[Records for locating described items]

════════════════

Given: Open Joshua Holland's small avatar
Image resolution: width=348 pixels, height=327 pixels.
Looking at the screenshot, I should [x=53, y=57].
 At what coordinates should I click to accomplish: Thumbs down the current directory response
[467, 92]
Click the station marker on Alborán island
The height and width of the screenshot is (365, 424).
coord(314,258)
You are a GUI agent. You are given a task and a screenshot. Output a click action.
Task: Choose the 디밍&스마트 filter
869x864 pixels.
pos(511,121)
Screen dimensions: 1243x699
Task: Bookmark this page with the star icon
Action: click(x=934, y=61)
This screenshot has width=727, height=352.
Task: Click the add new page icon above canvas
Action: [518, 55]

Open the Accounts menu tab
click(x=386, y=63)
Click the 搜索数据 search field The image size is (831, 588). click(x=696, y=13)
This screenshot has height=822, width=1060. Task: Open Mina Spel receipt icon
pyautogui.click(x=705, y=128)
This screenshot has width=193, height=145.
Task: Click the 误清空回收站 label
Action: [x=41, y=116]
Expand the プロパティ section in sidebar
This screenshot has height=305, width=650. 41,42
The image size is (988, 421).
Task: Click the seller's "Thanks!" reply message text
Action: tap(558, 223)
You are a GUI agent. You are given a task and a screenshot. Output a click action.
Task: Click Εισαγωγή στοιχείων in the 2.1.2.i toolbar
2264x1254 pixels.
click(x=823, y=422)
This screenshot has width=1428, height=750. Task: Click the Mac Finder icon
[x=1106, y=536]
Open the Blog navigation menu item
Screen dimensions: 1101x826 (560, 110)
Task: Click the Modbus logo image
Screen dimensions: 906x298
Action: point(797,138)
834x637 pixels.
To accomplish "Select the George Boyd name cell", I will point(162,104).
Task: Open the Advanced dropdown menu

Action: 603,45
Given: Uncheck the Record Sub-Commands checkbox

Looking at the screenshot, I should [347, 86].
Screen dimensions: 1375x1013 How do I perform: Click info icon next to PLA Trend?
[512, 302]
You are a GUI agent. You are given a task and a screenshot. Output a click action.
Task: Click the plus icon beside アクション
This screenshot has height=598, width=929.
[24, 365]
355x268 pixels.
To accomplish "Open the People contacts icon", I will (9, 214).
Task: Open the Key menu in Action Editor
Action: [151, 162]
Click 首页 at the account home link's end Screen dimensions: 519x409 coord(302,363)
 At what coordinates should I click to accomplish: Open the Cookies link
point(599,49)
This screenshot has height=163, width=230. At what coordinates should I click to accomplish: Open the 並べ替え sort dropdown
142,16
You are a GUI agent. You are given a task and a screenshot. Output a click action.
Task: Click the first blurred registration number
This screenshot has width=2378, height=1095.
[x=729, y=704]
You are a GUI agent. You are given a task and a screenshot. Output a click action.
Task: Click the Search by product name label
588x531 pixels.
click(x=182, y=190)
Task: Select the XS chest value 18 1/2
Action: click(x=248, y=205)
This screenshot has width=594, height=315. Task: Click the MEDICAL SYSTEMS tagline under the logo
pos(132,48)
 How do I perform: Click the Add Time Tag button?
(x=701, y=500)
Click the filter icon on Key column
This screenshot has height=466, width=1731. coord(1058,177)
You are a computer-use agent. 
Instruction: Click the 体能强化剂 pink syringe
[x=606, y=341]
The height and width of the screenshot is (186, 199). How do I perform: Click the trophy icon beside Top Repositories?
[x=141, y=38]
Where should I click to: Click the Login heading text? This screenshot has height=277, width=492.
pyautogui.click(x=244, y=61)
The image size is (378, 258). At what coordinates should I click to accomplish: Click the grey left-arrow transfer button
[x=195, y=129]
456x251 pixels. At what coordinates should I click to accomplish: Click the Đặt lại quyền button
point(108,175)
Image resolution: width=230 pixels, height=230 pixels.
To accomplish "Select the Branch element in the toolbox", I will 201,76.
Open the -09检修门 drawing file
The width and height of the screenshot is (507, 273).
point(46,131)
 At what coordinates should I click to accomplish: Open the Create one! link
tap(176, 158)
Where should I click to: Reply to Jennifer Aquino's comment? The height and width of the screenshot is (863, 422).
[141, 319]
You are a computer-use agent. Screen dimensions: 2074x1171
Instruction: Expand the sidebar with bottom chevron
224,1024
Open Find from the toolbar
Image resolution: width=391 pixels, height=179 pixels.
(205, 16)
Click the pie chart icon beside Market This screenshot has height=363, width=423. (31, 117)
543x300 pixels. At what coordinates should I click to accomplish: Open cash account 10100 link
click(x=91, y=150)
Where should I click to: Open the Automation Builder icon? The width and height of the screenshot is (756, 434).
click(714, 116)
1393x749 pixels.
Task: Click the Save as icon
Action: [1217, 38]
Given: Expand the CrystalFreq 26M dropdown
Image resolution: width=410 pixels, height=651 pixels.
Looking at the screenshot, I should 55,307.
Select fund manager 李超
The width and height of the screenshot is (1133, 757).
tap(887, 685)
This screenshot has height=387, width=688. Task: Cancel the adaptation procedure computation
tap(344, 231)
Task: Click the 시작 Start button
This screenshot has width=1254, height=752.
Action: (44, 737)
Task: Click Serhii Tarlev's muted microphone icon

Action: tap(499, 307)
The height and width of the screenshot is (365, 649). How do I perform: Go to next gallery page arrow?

════════════════

Rewrite the records as a Markdown table with the columns Row and Text, starting at the beginning of the records and going through the line that contains "coord(314,258)". Skip any blank lines.

OUTPUT FOR THIS EXERCISE:
| Row | Text |
|---|---|
| 1 | Given: Open Joshua Holland's small avatar |
| 2 | Image resolution: width=348 pixels, height=327 pixels. |
| 3 | Looking at the screenshot, I should [x=53, y=57]. |
| 4 |  At what coordinates should I click to accomplish: Thumbs down the current directory response |
| 5 | [467, 92] |
| 6 | Click the station marker on Alborán island |
| 7 | The height and width of the screenshot is (365, 424). |
| 8 | coord(314,258) |